FFL d’Or 2021 #2 : France-Suisse Euro 2020, le bijou de Bucarest


France Suisse

«Le ballon, les Suisses vont pas le voir. Ils vont avoir quelques contres, de temps en temps… Je ne vois pas comment les Français peuvent perdre ce match, à moins que les Bleus restent coincés dans l’ascenseur, avant de partir.» Comment pouvait-on entamer cet article autrement que par le coup de flair légendaire du 5e lauréat des FFL d’Or 2021 ?

Car oui, même si Raymond a (malheureusement pour la FFL) a repris sa retraite, ce match fut une affaire de tactique, mais pas que. Avant de mettre à l’honneur la partition parfaite de DD et ses joueurs, revenons à la racine d’une désillusion historique. Un chef d’oeuvre en 3 actes emballement-espoir-liquéfaction comme on n’en fait plus. Retour sur le bijou de Bucarest.

• Données recueillies
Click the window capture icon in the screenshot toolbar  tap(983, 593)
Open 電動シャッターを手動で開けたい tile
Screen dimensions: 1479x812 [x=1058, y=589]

• Consigne
Répondez à ces questions sur l'extrait consacré au match France-Suisse :
1. D'après le titre, dans quelle compétition ce match a-t-il eu lieu ?
2. Quelle place occupe, dans les FFL d'Or 2021, le lauréat dont la citation ouvre l'article ?
3. Dans le second paragraphe, quels sont les trois actes du chef-d'œuvre ?

• Corrigé
1. L'Euro 2020.
2. La cinquième place (5e lauréat).
3. Emballement, espoir et liquéfaction.